What’s wrong with algorithms?
One of the issues with algorithms, generally, is the data that’s used to feed them, according to Nicol Turner-Lee, director of the Center for Technology Innovation and senior fellow of governance studies with the Brookings Institution, “First and foremost, computers do not discriminate; people do. The people behind these models may come with explicit and implicit biases that are baked into the model,” she said.
The data that’s used for algorithms is primarily public data, so the poor family using government services for food, housing, drug and alcohol counseling and mental health treatment will have much more data in the public sphere than a wealthier family using private insurance for counseling and treatment. "Computer technology that gets deployed takes on the face of those communities, so unfortunately, you can look at any algorithm, like a criminal justice algorithm, and it picks up the historical legacy that are vetted in unfair systems," Turner-Lee said.
“I’ve had a keen interest in not just addressing the output portion of the problems, which is the ultimate prediction, which can have a disproportionate impact on vulnerable populations, but I’ve also taken an interest in the design and the evaluation of these products. Who’s at the table? How do they get formed? What questions are they trying to solve? And whether or not they’re being done from a diverse perspective,” she said.
Political scientist and author Virginia Eubanks wrote a book about predictive algorithms. Called “Automating Inequality: How high tech tools profile, police and punish the poor,” it chronicles the issues of these predictive tools in three places, one of them Allegheny County and its Family Screening Tool.
“Faith that big data, algorithmic decision-making, and predictive analytics can solve our thorniest social problems—poverty, homelessness, and violence—resonates deeply with our beliefs as a culture. But that faith is misplaced," Eubanks wrote in an article in Wired magazine. "These grand hopes rely on the premise that digital decision-making is inherently more transparent, accountable, and fair than human decision-making. But, as data scientist Cathy O’Neil has written, ‘Models are opinions embedded in mathematics.'’'
She goes on to say: "Allegheny County has an extraordinary amount of information about the use of public programs. But the county has no access to data about people who do not use public services. Parents accessing private drug treatment, mental health counseling, or financial support are not represented in DHS data. Because variables describing their behavior have not been defined or included in the regression, crucial pieces of the child maltreatment puzzle are omitted from the AFST.”
Reducing racial disparities
The University of Pittsburgh hosts a task force that looks at algorithms being used by government agencies, including the Allegheny Family Screening Tool, as the use of algorithms is becoming more common.
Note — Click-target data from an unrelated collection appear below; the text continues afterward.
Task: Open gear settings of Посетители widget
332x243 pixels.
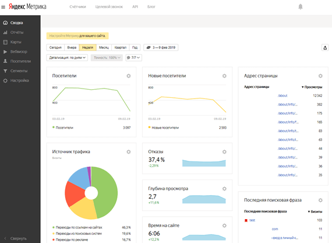Action: click(x=129, y=76)
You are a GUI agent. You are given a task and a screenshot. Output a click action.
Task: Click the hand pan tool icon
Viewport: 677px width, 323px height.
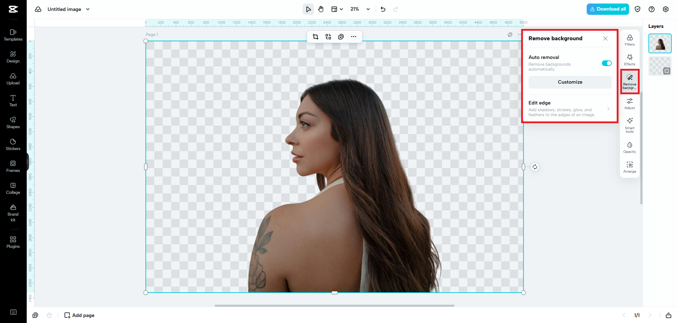point(321,9)
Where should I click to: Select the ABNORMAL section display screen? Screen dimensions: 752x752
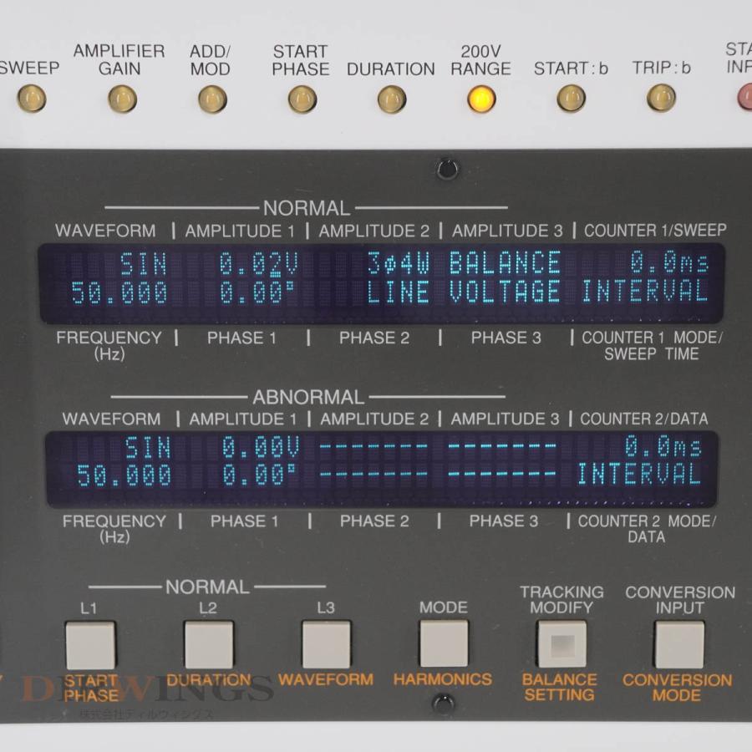click(x=376, y=466)
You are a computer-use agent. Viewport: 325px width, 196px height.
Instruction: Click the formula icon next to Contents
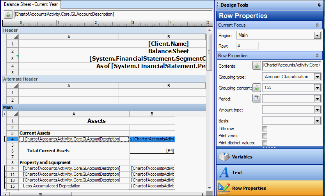257,65
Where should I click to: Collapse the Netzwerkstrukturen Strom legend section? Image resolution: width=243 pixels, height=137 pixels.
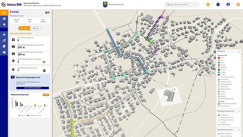239,111
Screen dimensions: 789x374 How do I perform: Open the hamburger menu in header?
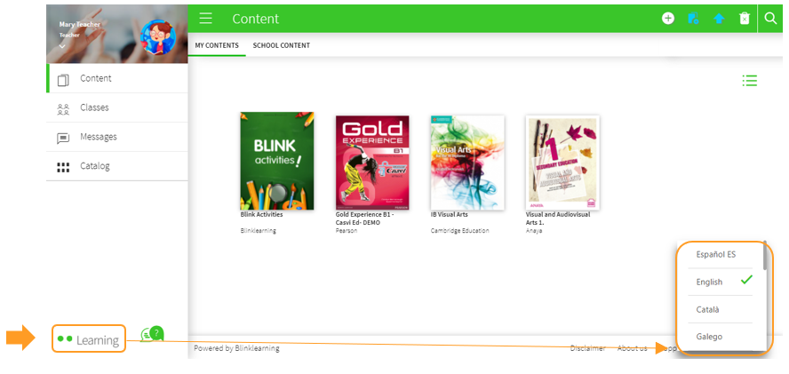206,19
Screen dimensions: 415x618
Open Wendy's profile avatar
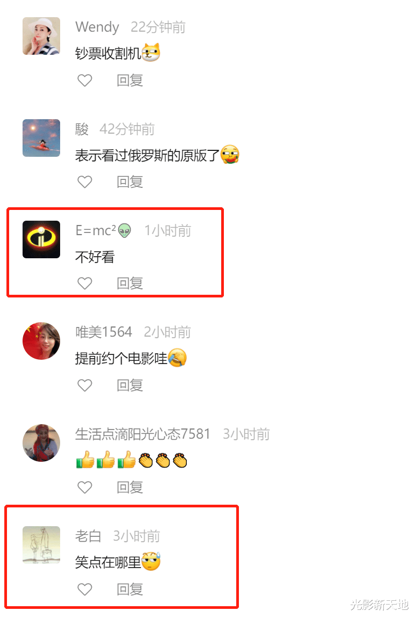point(41,36)
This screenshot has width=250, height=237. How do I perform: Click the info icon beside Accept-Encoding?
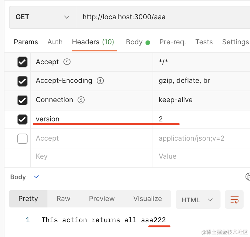(100, 81)
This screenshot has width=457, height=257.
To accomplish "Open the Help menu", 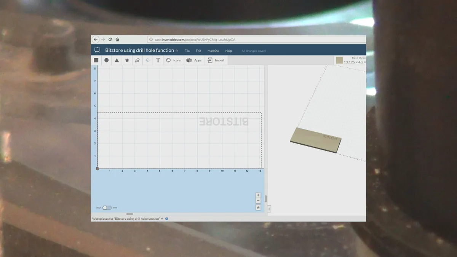I will [229, 51].
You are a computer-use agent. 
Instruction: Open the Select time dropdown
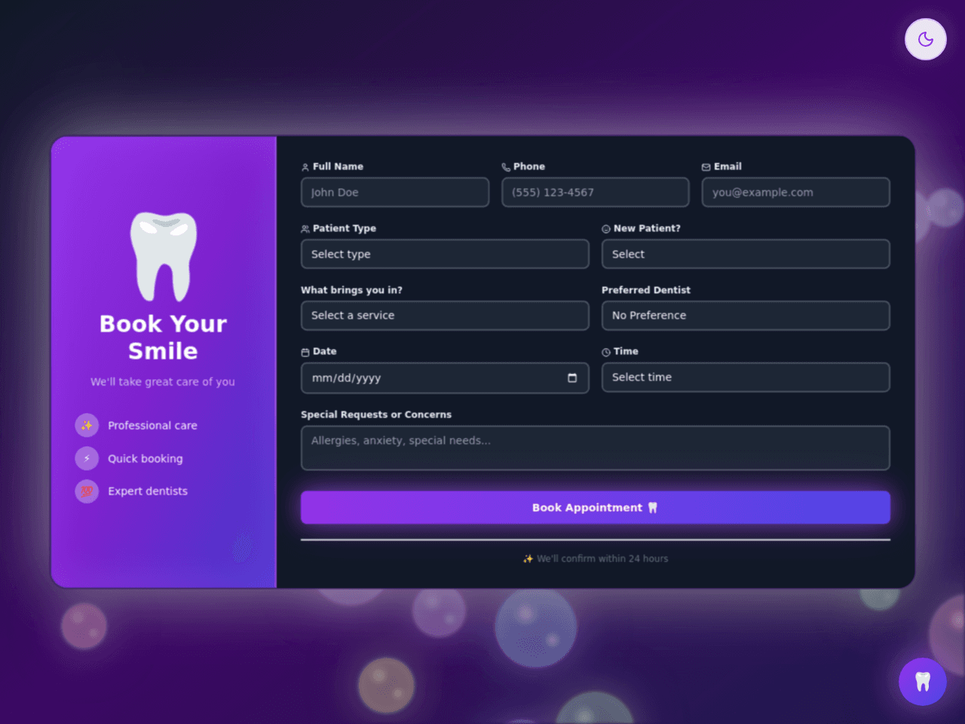point(746,377)
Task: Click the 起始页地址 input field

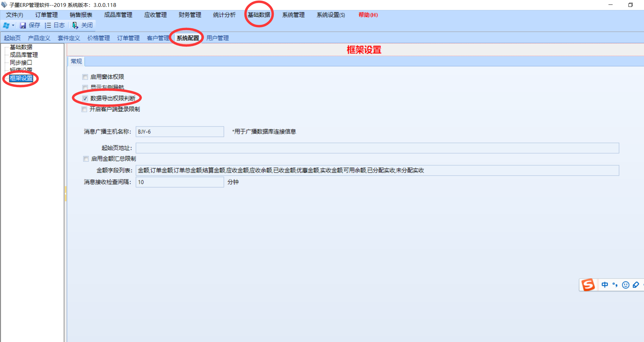Action: pyautogui.click(x=377, y=148)
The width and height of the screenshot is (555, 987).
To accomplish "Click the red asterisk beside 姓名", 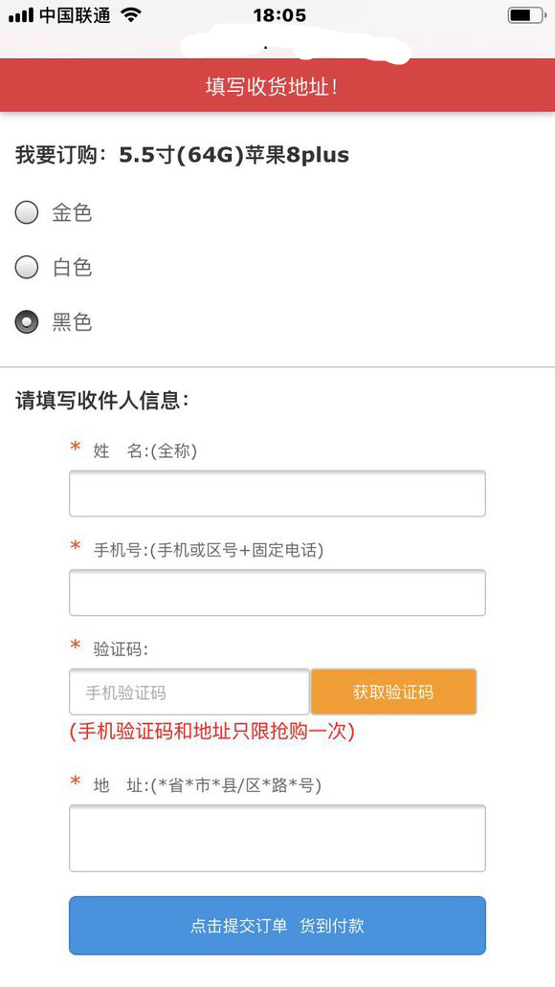I will [x=75, y=450].
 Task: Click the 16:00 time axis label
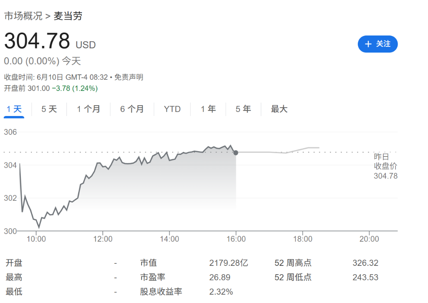236,239
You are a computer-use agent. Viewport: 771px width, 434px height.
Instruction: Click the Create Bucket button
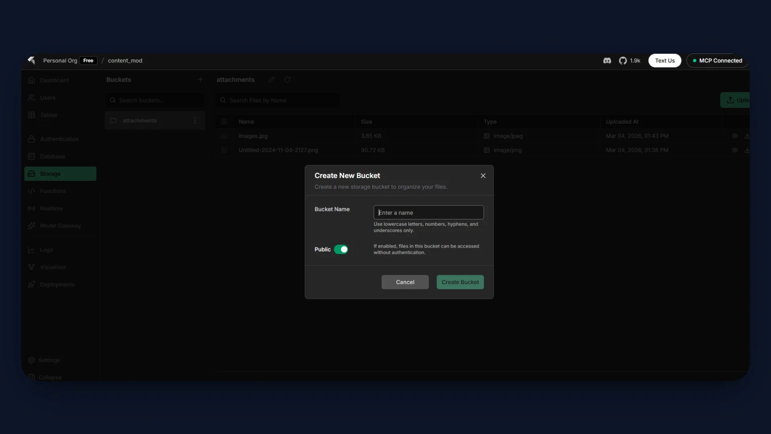tap(460, 282)
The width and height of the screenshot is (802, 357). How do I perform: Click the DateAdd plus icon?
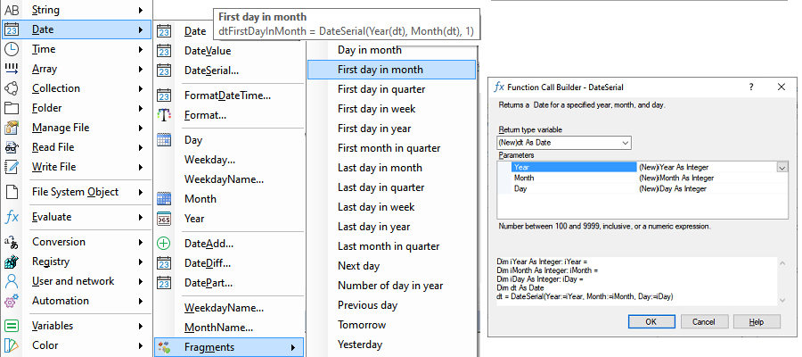(x=164, y=243)
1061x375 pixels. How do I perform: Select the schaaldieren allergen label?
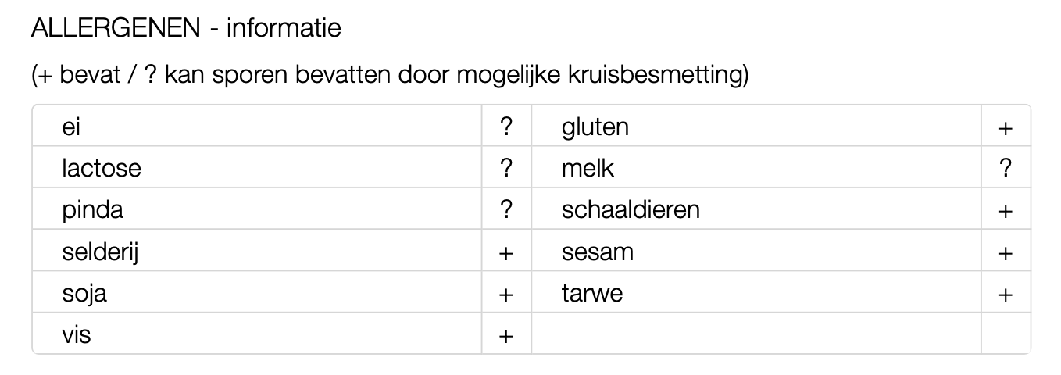[x=631, y=210]
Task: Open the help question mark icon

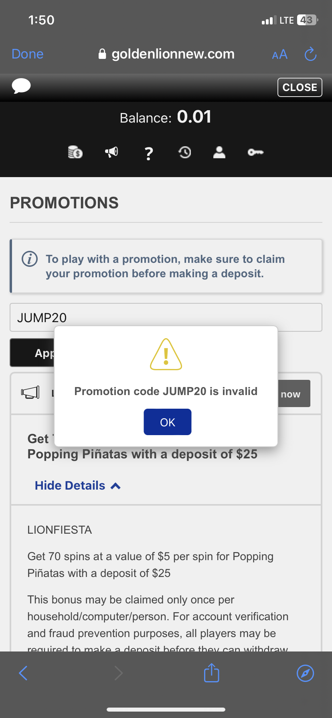Action: [x=149, y=153]
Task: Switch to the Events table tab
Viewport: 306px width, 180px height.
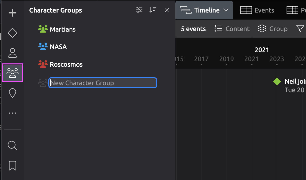Action: pyautogui.click(x=257, y=10)
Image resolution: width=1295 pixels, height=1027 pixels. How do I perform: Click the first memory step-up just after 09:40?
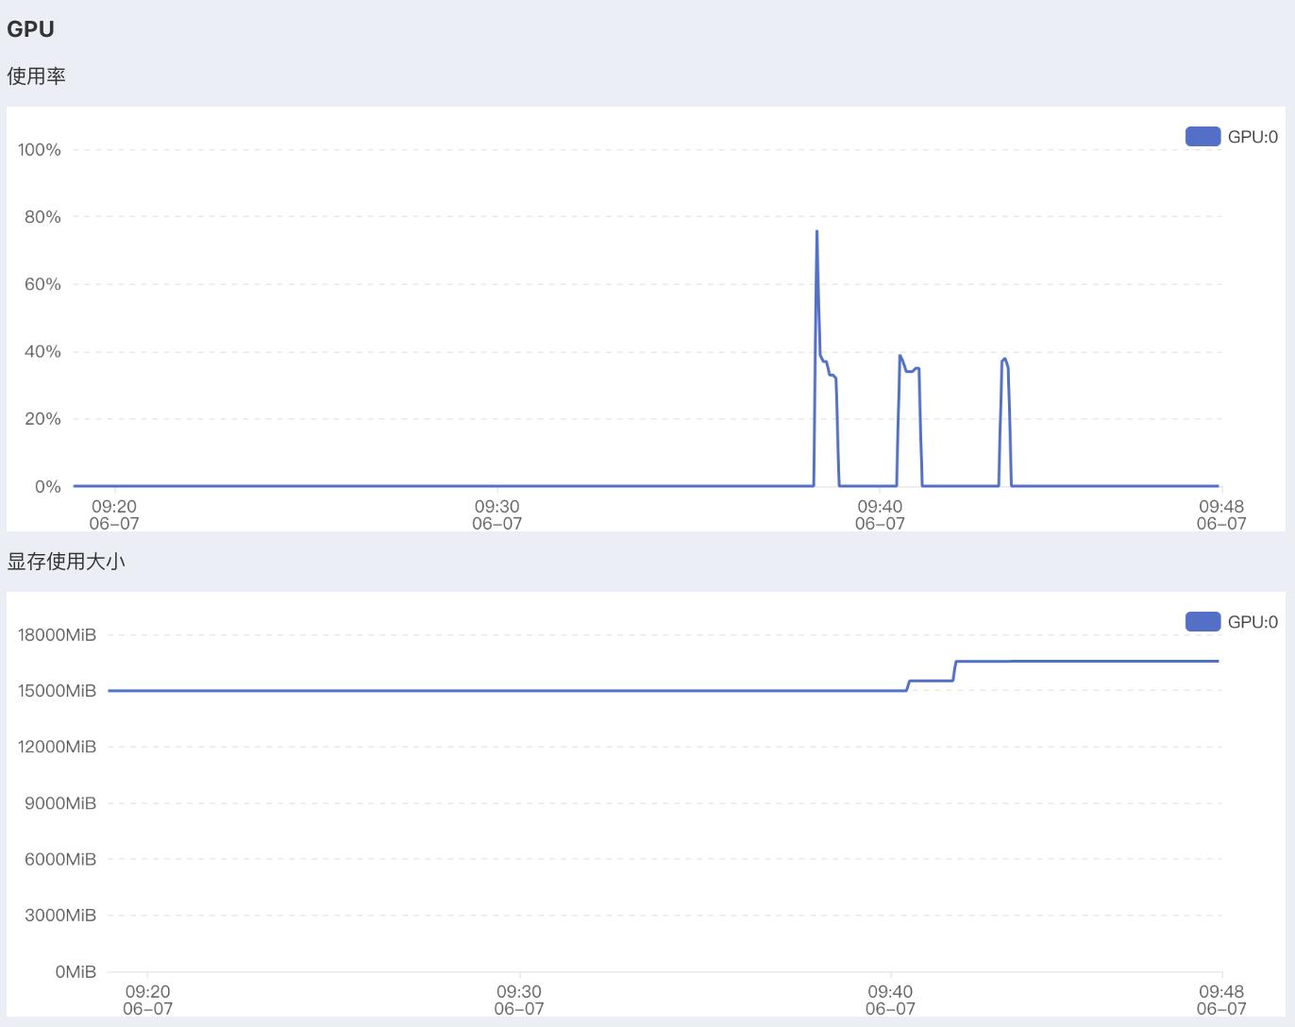(909, 682)
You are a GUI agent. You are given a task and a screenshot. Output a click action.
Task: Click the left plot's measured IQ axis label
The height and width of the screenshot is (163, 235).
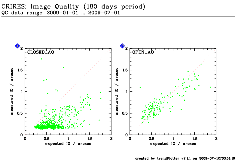click(12, 91)

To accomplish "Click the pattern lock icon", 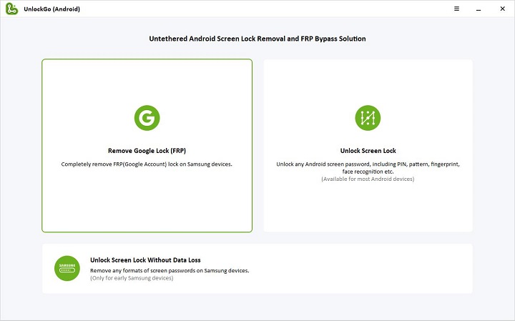I will click(x=368, y=118).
“As I think about that system and others, I’ve had this kind of framing in my mind, of what is the thing that it’s replacing? What was the legacy, human decision-making process? Is this thing offering benefit? And for the screening tool, the county has shown some data that it has reduced racial disparities. We want that in a system like this,” said Chris Deluzio, who works on that task force and is the policy director at Pitt’s Institute for Cyber Law, Policy, and Security.
The task force is currently working on a report about the child welfare algorithm, to be published this year. In an independent ethical analysis of the tool, two professors "concluded the tool is ethically appropriate, particularly because its accuracy exceeded the alternatives at the time and there would be ethical issues in not using the most accurate measure," according to Allegheny County's DHS.
The state backs the tool as well: "The Department of Human Services supports Allegheny County’s efforts to protect children and strengthen families. DHS has taken some initial steps to research predictive risk modeling, but there are no immediate plans to develop a statewide model," said spokesperson Erin James.